February 23, 2008

Murdering Air

Original Facebook Date: November 25, 2007

Location: Study - Smells like lemmon - Sleepy.

Feeling: Restless

Listening to: AC/DC - Shot Down in Flames

Shit......SHIT!...these freakin’ cards…

I’ve been trying to pefectionate my card throwing technique (It’s all on the effing wrist), ever since I saw Adam Savage do it in a very memorable episode of Mythbusters (Cards, everywhere) and see them swirl through the air like little blades of black, red and white. I’ve gotten better, I guess..

So, while I try to make my ace of spades stick into the sofa, I return to Carelibro and realize how such a plain and even boring site can be so fucking addicting. Damn. I just browsed through groups and people for like hour and a half before realizing that my coffee had gone cold (I hate cold coffee) and seeing what kind of stoopid thing I had fallen into, evil little applications that are a motherfucking waste of time [(The geek test! Bill Gates Scored 12 (out of 10), and you?]. And to make things even more dull, I have a (useless) Latin exam tomorrow, and had to memorize declinations (1000 pesos if you guess what that fucking is, hehe) with silly word mixes like aearum, umos, ois, uma and iaea. Shit, I hate Spain’s Education Ministry, making Latin obligatory for the humanities option in 12th grade, fuck you it’s like disturbing the dead (languages).

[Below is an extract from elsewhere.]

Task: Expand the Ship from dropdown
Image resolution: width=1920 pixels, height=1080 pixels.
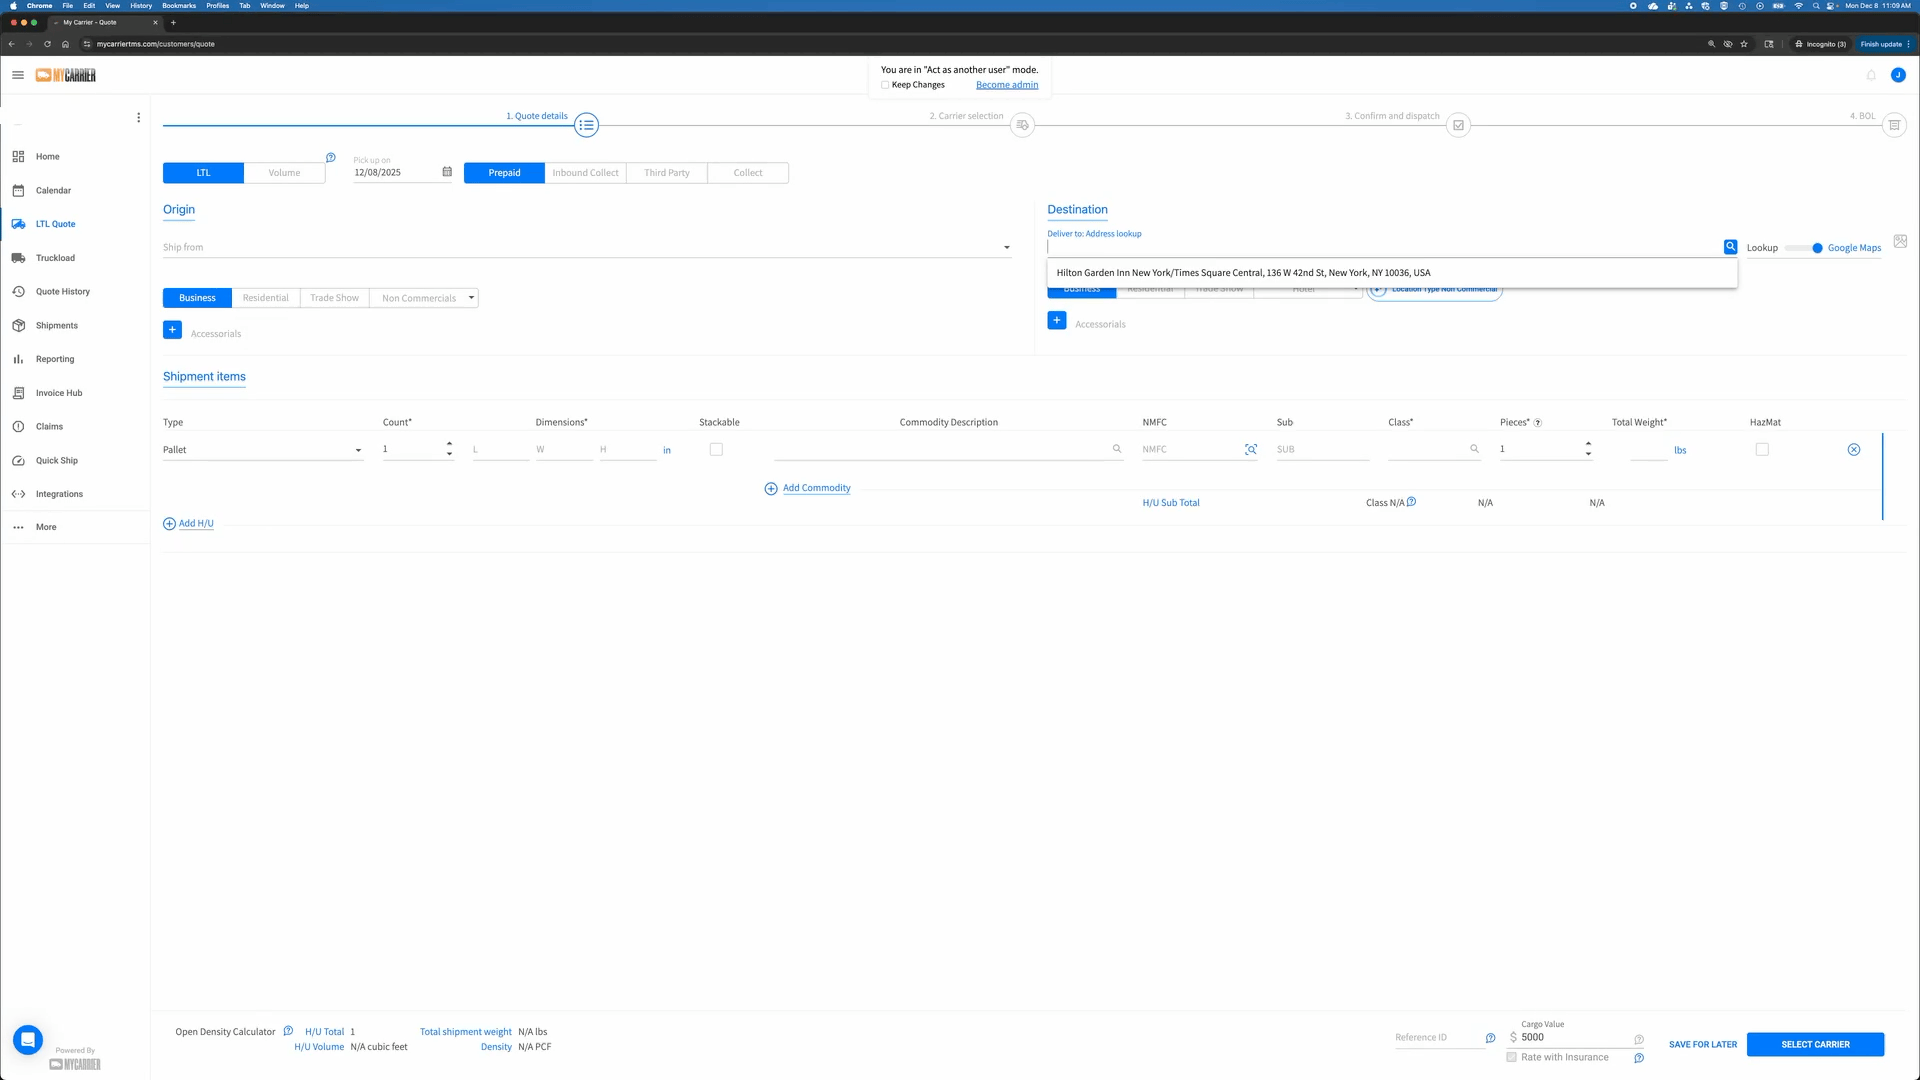Action: coord(1007,248)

A friend of mine told me that Latin’s only use is to confuse people, but why would I bother with Latin when I’ve got English (in a school where many are too stoopid to speak or pronounce it properly) and It’s various accents, which I am abusing of frequently. Besides my normal English accent (Gringo standard), I’ve learned to be fluent in British (A bit of Monty Python, many memorable characters and a bit too much BBC documentaries), a the begging I hated it but I eventually enjoyed it because playing a typical English gentleman amuses me greatly. I know I have to give it a rest when I start saying stuff like:’’Good Lord, is school over already?, well chaps, I’ll see you around then, Good Day.’’ Making fun of British people is great. Then there’s Scottish (Braveheart 3 times, Peregrin Took, perfected with Trainspotting) Ahhhh, speaking like someone from Dundee makes me wanna wear a freaking kilt and yell Scotland’s your daddy or something of those sorts. My friends laugh when I do Scottish, specially when I start insulting then (Take a frreaking mule and fuck it frront of the telly laddie!!!) or hopefully when I say something stoopid (By Sean Connerry’s balls!! What’s this shite?). Anyways, I seem to still be learning English unconsciously, this time by the action of Great Britain. You probably won’t heard the end of it. (Support the Scottish Independence Movement).

Sharkman signing off.

P.S: Mon french accént is verry goot, but it needz further practice. Zis too goot.